In this page, Ubisecure Certificate AP is integrated with Ubisecure SSO. Ubisecure Certificate AP works as a SAML authentication method from the point of view of Ubisecure SSO.
Configuring Ubisecure SSO
A new authentication method is to be created corresponding the Certificate AP
Open Ubisecure SSO Management and create a new SAML authentication method
Figure 1. Creating the SAML method
Upload the metadata of Certificate AP to the created SAML method. The metadata of Certificate AP is found in https://certap.example.com:9443/certap/saml2/metadata.xml the domain depending on Certificate AP deployment location.
Figure 2. Uploading the metadata of the Certificate AP to the SAML method in Ubilogin SSO
- Enable the method
Set Certificate AP to Trust Ubisecure SSO
The metadata of Ubisecure SSO must be downloaded to the Certificate AP in order to create a trust relationship.

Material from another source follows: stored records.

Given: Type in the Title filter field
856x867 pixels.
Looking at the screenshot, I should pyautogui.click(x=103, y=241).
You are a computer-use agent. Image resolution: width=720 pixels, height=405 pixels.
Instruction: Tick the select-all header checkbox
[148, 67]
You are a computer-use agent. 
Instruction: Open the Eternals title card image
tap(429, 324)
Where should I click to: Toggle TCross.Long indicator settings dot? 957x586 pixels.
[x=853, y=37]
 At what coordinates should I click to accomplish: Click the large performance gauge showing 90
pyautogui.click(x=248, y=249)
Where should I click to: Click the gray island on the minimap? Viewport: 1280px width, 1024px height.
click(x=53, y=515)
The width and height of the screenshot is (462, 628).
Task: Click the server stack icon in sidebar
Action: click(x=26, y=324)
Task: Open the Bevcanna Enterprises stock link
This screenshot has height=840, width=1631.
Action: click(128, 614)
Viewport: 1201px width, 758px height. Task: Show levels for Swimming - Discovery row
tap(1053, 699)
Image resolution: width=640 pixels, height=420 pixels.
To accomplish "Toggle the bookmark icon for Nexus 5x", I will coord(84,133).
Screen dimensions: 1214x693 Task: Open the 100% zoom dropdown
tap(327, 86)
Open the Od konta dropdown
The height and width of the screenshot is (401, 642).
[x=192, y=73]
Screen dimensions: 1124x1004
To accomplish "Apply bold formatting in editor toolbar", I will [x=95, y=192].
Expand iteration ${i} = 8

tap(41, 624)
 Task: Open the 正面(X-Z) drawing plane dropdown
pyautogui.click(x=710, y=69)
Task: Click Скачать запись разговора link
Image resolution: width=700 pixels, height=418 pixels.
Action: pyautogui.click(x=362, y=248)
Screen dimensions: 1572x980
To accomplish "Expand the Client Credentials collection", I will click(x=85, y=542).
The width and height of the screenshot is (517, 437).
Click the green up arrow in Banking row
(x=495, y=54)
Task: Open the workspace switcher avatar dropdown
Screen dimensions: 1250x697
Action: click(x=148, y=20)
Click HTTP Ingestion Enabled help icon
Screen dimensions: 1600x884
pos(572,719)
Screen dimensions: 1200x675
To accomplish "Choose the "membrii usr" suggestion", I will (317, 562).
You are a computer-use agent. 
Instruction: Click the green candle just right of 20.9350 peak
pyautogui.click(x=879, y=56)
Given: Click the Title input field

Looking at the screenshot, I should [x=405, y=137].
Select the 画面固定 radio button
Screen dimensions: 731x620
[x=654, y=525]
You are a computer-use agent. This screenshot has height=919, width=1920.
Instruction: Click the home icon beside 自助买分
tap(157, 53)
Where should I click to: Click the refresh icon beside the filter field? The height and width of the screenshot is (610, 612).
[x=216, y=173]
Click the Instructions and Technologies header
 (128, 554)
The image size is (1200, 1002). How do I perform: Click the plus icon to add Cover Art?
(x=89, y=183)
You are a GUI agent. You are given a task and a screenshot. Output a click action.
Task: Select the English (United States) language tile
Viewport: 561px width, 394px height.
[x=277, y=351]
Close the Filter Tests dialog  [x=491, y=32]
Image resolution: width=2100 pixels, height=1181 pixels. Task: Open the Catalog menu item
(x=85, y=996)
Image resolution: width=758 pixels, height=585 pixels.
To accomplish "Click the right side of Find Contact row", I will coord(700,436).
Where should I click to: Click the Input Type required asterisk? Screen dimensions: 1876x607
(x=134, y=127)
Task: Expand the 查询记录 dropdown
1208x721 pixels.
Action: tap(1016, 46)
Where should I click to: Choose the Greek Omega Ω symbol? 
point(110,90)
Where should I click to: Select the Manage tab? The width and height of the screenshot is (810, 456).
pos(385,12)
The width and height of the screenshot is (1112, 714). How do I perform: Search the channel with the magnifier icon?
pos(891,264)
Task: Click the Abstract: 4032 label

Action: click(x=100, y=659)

Download the Ubisecure SSO metadata:
Figure 3. Downloading the metadata of Ubisecure SSO - Place the metadata in
webapps\certap\WEB-INF\uap\metadata\metadata.xml
Restart Certificate AP
Listing 1. Restarting the Certificate APcd /d "C:\Program Files\Ubisecure\ubilogin-certap\certap"config\tomcat\update.cmd
Now you can log in to an agent by using the Certificate AP method. See Ubisecure SSO Management pages for instructions on how to attach an authentication method to a web agent and create a group for users of certificates.